Stupid article. Especially point #3: 'Possibly increased GH levels.' Well are they increased yes or no? If so does it provide a NET benefit to MUSCLE anabolism. Did I mention that this is a stupid article?
This whole "carbs aren't essential" thing is utter ignorance. Of course they are essential for bodybuilding purposes. Plain and simple. I mean, you can build muscle in a ketogenic state, but not with absolutely 0 carbs! You will still need enough fiber and trace carbs to provide the body with its minimum requirements and have SOME glycogen to train with.
higher carb meals are great pre and post workout but the post workout sugar-shake/insulin spike thing is nonsense.
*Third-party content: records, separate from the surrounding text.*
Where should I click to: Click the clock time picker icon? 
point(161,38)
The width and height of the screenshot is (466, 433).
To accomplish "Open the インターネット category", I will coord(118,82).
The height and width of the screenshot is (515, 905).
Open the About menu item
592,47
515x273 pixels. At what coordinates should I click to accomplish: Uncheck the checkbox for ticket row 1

Exercise causes skeletal muscle to become very receptive to glucose uptake to form glycogen and it maintains this sensitivity until glycogen levels are full. Although insulin helps, it is not necessary in excess quantities to facilitate this. Glycogen replenishment is a 24/7 process whether we like it or not. Only so much can be done at once and the hormonal/nervous system cascade occurring post-workout is in-congruent with immediately consuming a bunch of sugar. Most people end up fat doing this. Weight training causes a pulse in GH. Sugar causes a pulse in insulin. Insulin and GH are inversely related - Elevate insulin and you suppress GH. Some people with exceptional metabolisms may benefit from this post workout insulin spike, but I think a balanced meal, higher in carbs with a lean protein source is more effective and more beneficial soon after a workout. If a shake is easier to digest then this is advisable, however no need to take in 100g dextrose. Oats or something to that effect work just fine.
-Alex
i was wondering the same..so you saying protein and fats are better, then consuming carbs post workout?
Wow, great insight! I gotta read your other posts =P Keep them coming!
There's a lot that can be covered here, and the depth depends on background and belief system.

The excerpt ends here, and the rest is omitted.